**FRAGMENTO PARA LEER**
- - - -
En memoria de mi amigo Joaquín Caraballo Mogollón, reciente e inesperadamente fallecido, escribo estas líneas. Nadie escapa a la muerte porque es algo natural. Así como los buenos y honorables mueren, también perecen los orgullosos, los pedantes y los petulantes. O sea que no hay que creerse infalible e inmortal. La gente piensa muchas cosas sobre la muerte: la teme, la odia, la ama, la olvida y hasta la desea. Mi madre cuando llegó a los 90 años de edad, me expresó que estaba cansada y deseaba la muerte. Para ella todo era rutina, mientras reprochaba el día, prefería la noche para descansar. Por encuesta, la mayoría de la gente teme a la muerte. Otros se salen del común y la olvidan, ni siquiera la presienten, y así viven mejor sus años, lo cual para nadie es malo.
Algunas personas hasta calculan la edad exacta para morir. Podría ser setenta y cinco, igual que el abuelo, u ochenta como la del padre, o noventa como la de la madre. En fin, se vuelve un cálculo sujetivo que no es de la planeación teórica. La muerte llega y cuando llega nadie la detiene. Otros, tan egoístas, prefieren que las cenizas de sus huesos se los trague el mar o el río, antes de ir a la tumba porque el orgullo los retorcería si alguien se conduele de su desaparición, o les lleve flores a la lápida. ¡Hasta vanidosos son estos personajes! Y más aún, los que tienen muchos enemigos, y gratuitos a la espalda, que viendo cerca la muerte exclamarían como el general cartaginés Aníbal: “Libremos al pueblo romano de sus largas inquietudes, ya que no tiene paciencia para esperar la muerte de un anciano”
- - - -
**OBJETIVO DEL EJERCICIO**
Reproduce palabra por palabra el texto completo sobre la muerte. Los registros proceden de una fuente distinta.

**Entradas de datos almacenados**
- - - -
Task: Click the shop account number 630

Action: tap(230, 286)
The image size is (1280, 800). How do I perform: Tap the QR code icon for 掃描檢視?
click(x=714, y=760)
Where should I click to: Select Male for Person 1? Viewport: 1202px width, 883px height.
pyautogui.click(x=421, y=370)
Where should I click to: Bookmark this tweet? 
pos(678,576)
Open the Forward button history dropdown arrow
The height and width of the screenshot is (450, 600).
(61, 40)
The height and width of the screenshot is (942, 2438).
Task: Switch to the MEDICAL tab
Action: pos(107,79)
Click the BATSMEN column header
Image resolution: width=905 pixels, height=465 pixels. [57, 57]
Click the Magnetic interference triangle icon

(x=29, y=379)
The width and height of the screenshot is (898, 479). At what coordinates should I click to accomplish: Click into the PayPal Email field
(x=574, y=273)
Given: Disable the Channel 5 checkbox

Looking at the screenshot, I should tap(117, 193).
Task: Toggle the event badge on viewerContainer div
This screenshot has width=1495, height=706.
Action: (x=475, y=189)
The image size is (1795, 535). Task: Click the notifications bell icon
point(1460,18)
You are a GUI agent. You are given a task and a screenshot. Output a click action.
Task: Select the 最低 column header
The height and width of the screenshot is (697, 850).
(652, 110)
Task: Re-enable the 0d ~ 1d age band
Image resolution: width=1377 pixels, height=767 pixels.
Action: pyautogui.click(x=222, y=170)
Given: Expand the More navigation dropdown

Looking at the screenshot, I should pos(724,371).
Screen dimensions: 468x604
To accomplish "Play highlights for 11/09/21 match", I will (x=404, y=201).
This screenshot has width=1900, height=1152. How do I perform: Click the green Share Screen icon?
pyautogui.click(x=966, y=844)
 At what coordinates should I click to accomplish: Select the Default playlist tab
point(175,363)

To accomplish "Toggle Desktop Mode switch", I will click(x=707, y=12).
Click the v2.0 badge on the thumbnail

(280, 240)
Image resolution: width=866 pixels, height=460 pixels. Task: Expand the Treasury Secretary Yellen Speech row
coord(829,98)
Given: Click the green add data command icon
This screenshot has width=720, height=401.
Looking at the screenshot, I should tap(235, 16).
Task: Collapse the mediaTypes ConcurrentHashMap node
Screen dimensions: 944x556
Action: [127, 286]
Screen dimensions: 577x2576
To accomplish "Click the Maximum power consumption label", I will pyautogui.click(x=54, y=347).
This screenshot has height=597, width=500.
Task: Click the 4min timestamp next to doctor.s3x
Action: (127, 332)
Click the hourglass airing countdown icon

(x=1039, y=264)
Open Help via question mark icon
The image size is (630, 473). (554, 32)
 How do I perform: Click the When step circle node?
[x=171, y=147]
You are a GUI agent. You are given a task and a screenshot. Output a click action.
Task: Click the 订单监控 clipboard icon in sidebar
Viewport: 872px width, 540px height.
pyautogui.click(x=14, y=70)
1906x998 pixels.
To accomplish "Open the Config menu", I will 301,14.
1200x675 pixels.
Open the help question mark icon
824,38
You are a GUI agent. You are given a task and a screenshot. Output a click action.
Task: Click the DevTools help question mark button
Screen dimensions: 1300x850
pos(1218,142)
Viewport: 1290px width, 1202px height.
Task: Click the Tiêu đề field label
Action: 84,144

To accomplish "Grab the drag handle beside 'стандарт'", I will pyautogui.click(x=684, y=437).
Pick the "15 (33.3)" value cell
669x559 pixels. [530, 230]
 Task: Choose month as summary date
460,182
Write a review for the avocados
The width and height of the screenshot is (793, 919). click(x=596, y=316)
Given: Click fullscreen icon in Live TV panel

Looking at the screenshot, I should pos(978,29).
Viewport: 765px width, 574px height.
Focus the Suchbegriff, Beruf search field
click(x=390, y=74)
- - - -
**SOLUCIÓN DEL EJERCICIO**
En memoria de mi amigo Joaquín Caraballo Mogollón, reciente e inesperadamente fallecido, escribo estas líneas. Nadie escapa a la muerte porque es algo natural. Así como los buenos y honorables mueren, también perecen los orgullosos, los pedantes y los petulantes. O sea que no hay que creerse infalible e inmortal. La gente piensa muchas cosas sobre la muerte: la teme, la odia, la ama, la olvida y hasta la desea. Mi madre cuando llegó a los 90 años de edad, me expresó que estaba cansada y deseaba la muerte. Para ella todo era rutina, mientras reprochaba el día, prefería la noche para descansar. Por encuesta, la mayoría de la gente teme a la muerte. Otros se salen del común y la olvidan, ni siquiera la presienten, y así viven mejor sus años, lo cual para nadie es malo.
Algunas personas hasta calculan la edad exacta para morir. Podría ser setenta y cinco, igual que el abuelo, u ochenta como la del padre, o noventa como la de la madre. En fin, se vuelve un cálculo sujetivo que no es de la planeación teórica. La muerte llega y cuando llega nadie la detiene. Otros, tan egoístas, prefieren que las cenizas de sus huesos se los trague el mar o el río, antes de ir a la tumba porque el orgullo los retorcería si alguien se conduele de su desaparición, o les lleve flores a la lápida. ¡Hasta vanidosos son estos personajes! Y más aún, los que tienen muchos enemigos, y gratuitos a la espalda, que viendo cerca la muerte exclamarían como el general cartaginés Aníbal: “Libremos al pueblo romano de sus largas inquietudes, ya que no tiene paciencia para esperar la muerte de un anciano”